#### TRECHO SELECIONADO:
A tese está embutida no próprio
título do romance, que o autor explica a partir da análise da palavra
nostalgia: "Em grego, retorno se
diz "nóstos", "Álgos" significa sofrimento. A nostalgia é portanto o
sofrimento causado pelo desejo
irrealizado de retornar". "Em espanhol ", prossegue Kundera,
""añorar" (ter nostalgia) vem do
catalão "enyorar", derivado da palavra latina "ignorare" (ignorar)".
Nostalgia, contaminada pela ignorância, é o sentimento que designa a dupla de protagonistas do
romance, Irena e Josef. Ambos
deixaram a Tchecoslováquia no
final dos anos 60 e durante duas
décadas não puseram os pés em
sua terra natal: ela exilou-se em
Paris; ele, em Copenhague. Muito
antes da partida, o casal havia tido
uma aproximação fugaz, que o
noivado de Irena impediu de levar à frente. Após a derrota do comunismo em seu país, os dois se
reencontram no aeroporto da capital francesa, rumo à República
Tcheca. Existirá o "grande regresso"? É possível retomar a vida interrompida?

#### TAREFAS A REALIZAR:
1. Cite o trecho sobre o romance de Kundera desde "Nostalgia, contaminada pela" até "a vida interrompida?", incluindo essas palavras.
2. Responda com base no trecho sobre o romance de Kundera:
(a) Em que cidade Irena se exilou?
(b) De que palavra catalã vem o verbo espanhol "añorar"?
(c) Onde Irena e Josef se reencontram?
3. Prossiga com o trecho sobre o romance de Kundera a partir da última frase apresentada.

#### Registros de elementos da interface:
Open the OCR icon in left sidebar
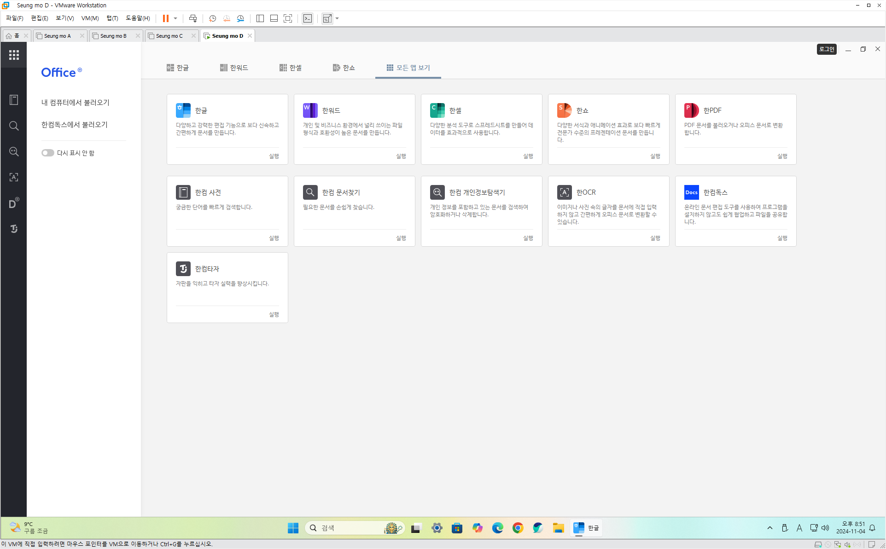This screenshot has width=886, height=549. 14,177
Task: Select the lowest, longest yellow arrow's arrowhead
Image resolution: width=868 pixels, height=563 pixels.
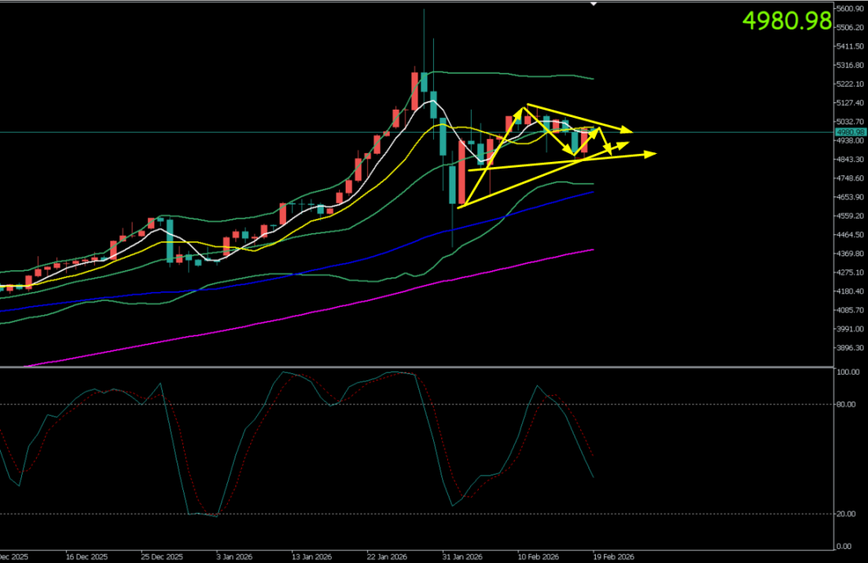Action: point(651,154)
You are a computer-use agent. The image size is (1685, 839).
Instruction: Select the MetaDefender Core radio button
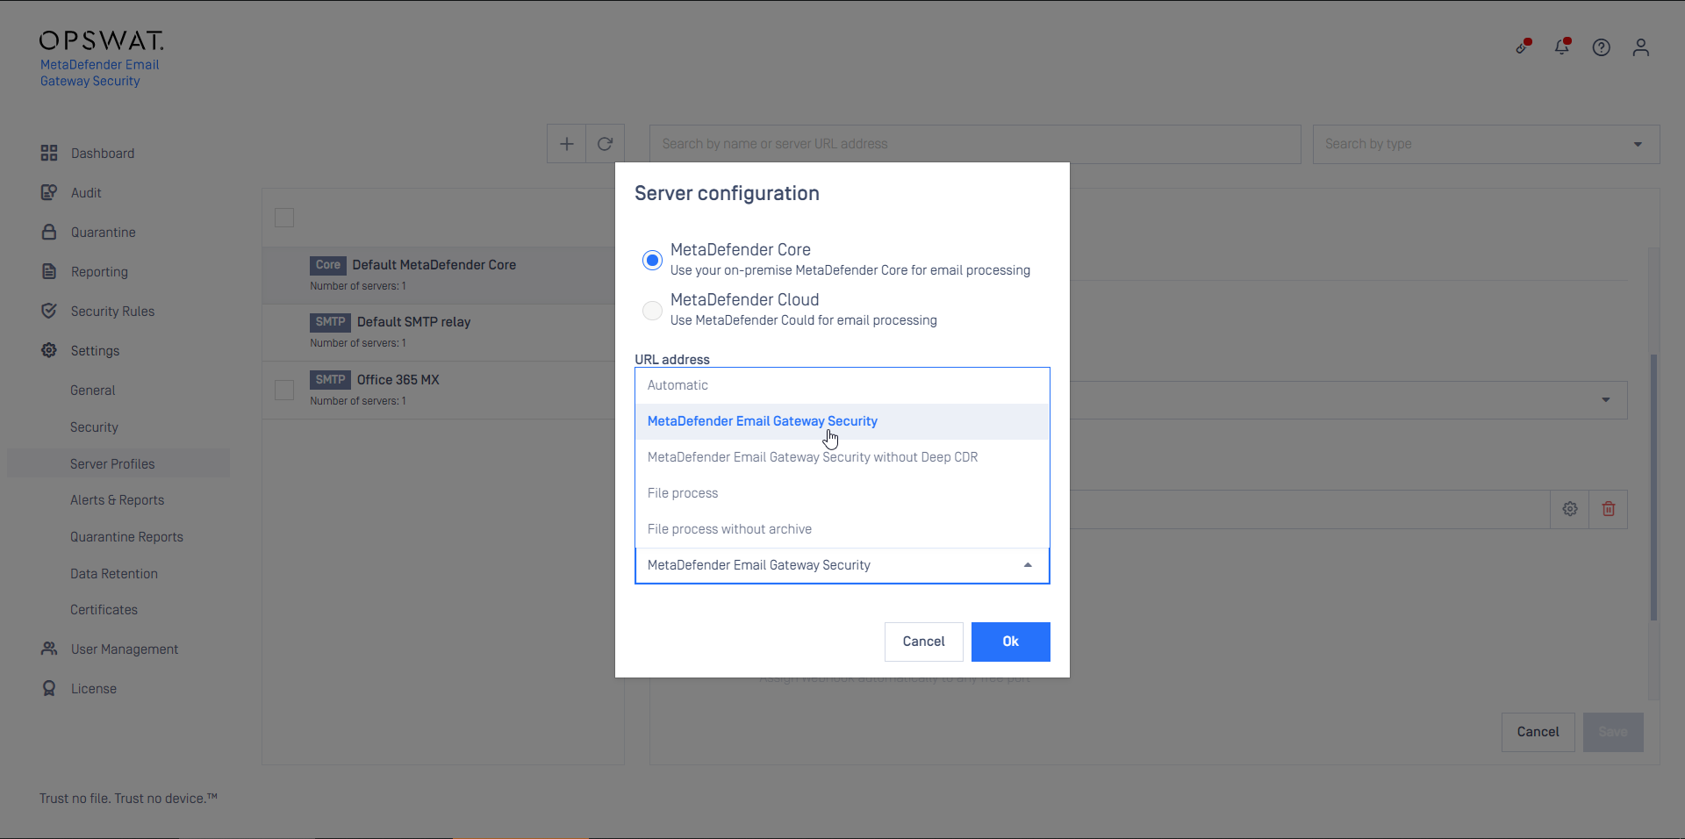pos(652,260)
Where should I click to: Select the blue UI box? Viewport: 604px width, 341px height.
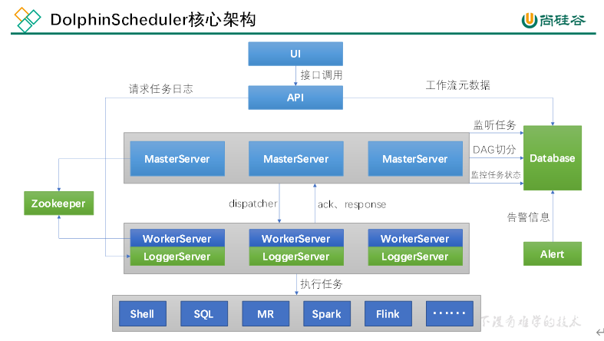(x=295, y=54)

==

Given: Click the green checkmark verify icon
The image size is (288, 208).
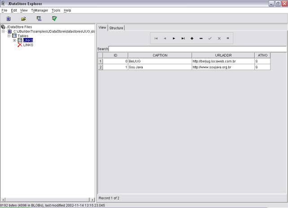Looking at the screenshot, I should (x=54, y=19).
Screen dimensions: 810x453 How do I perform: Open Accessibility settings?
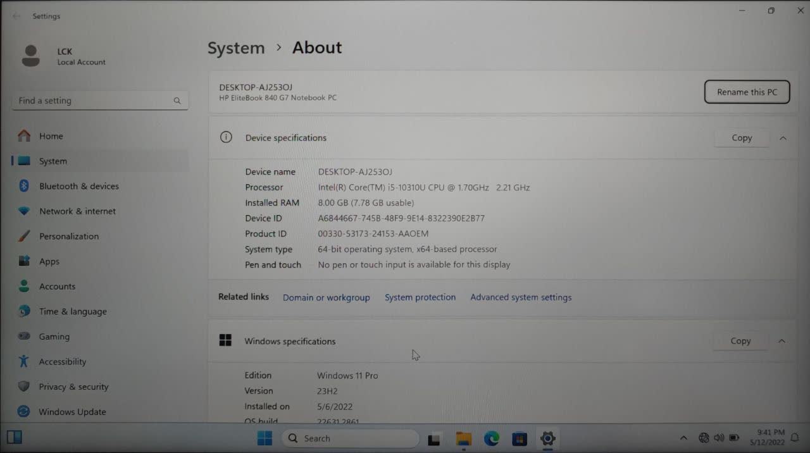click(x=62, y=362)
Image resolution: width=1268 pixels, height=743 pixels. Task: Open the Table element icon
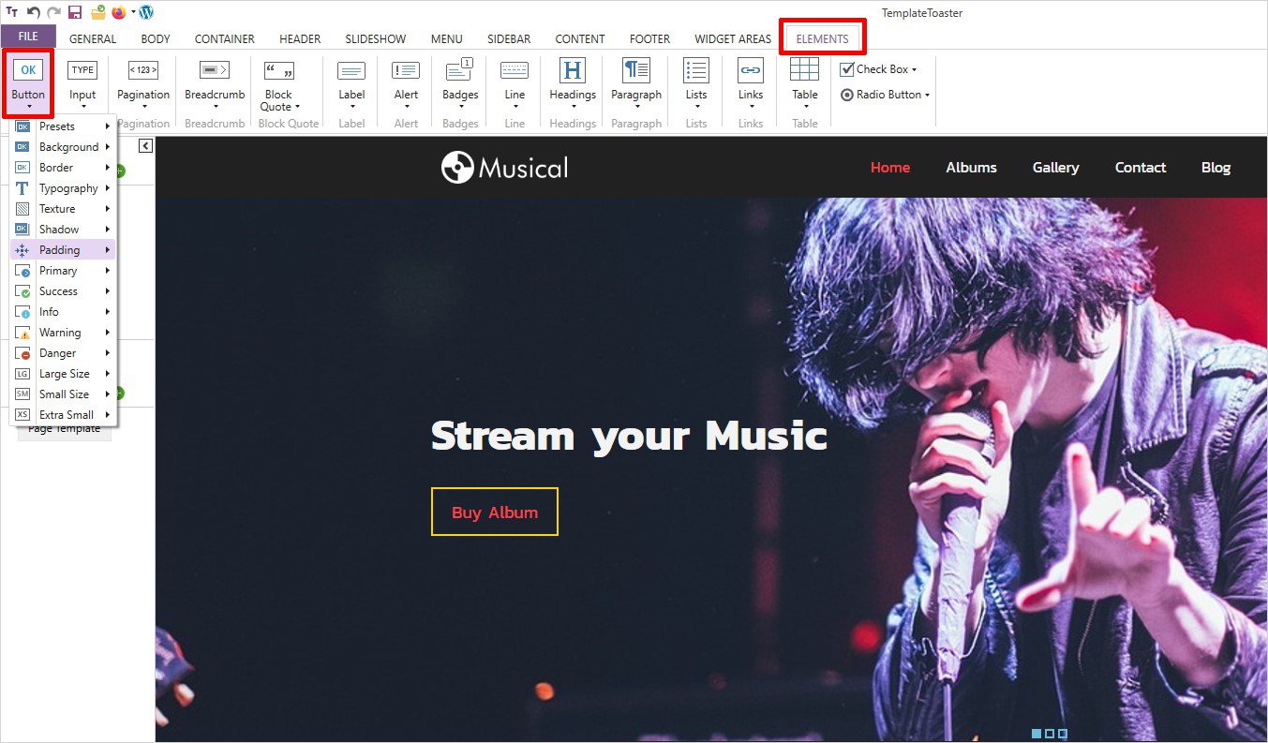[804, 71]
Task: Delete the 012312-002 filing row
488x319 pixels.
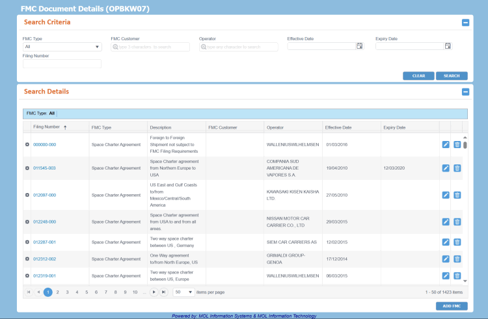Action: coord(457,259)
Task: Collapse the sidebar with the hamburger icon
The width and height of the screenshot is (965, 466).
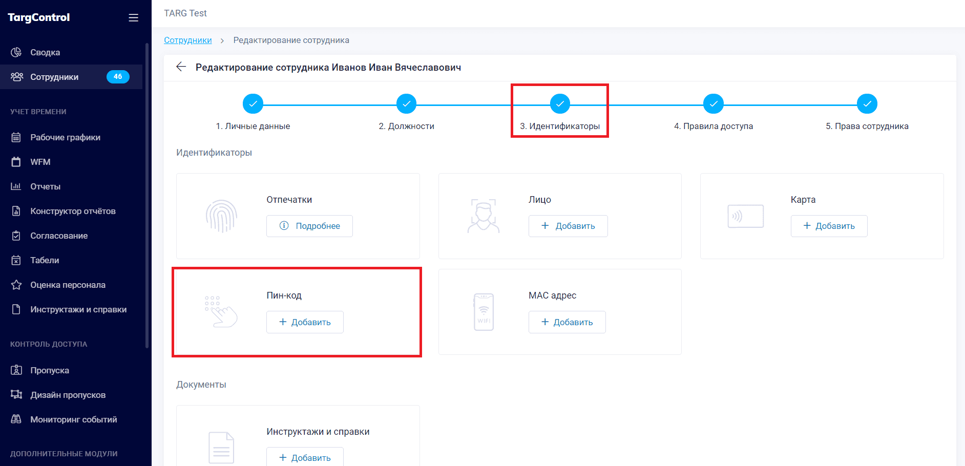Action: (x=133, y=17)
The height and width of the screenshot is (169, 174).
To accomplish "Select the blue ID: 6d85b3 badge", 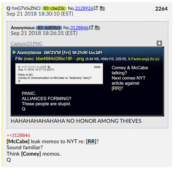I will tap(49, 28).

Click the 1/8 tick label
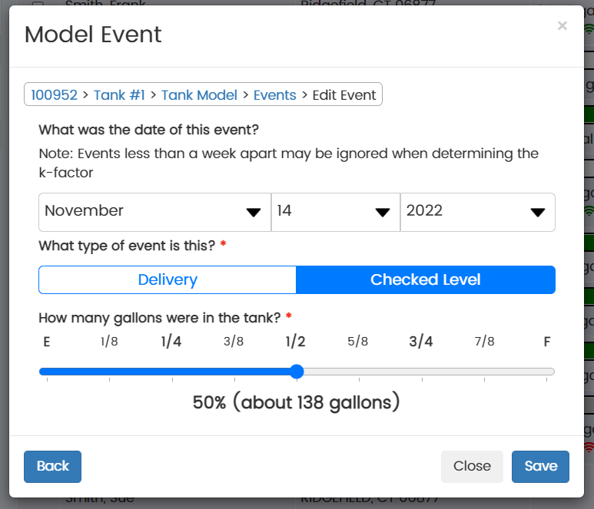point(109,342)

#### RESPOSTAS ÀS TAREFAS:
1.
Nostalgia, contaminada pela ignorância, é o sentimento que designa a dupla de protagonistas do
romance, Irena e Josef. Ambos
deixaram a Tchecoslováquia no
final dos anos 60 e durante duas
décadas não puseram os pés em
sua terra natal: ela exilou-se em
Paris; ele, em Copenhague. Muito
antes da partida, o casal havia tido
uma aproximação fugaz, que o
noivado de Irena impediu de levar à frente. Após a derrota do comunismo em seu país, os dois se
reencontram no aeroporto da capital francesa, rumo à República
Tcheca. Existirá o "grande regresso"? É possível retomar a vida interrompida?

2.
(a) Em Paris.
(b) De "enyorar".
(c) No aeroporto da capital francesa.

3.
As recorrentes citações à "Odisséia", de Homero, não surgem,
portanto, ao acaso. "Ulisses, o
maior aventureiro de todos os
tempos, é também o maior nostálgico", escreve Milan Kundera.
"Entre a "dolce vita" no estrangeiro e o retorno arriscado para casa,
ele escolheu o retorno. Ao infinito
(pois a aventura pretende ser infinita), preferiu o finito (pois o retorno é a reconciliação com a finitude da vida)." Em certa passagem, Josef duvida que Ulisses tenha sido feliz com sua escolha. Há
felicidade no que pode acabar? E,
se a marcha inexorável da vida
aponta para o fim, a condição de
existir terá sentido?
Nem Josef nem Irena realizam-se com o regresso porque ele explicita-lhes ainda sua irreversível
condição de estrangeiro. Na França, ninguém aceita que a exilada
não tenha desejado correr para
Praga no dia seguinte à revolução;
em seu país, suas amigas não a reconhecem mais como tcheca. Josef não fica à vontade na terra natal. Mal vê a hora de retornar para
a Dinamarca.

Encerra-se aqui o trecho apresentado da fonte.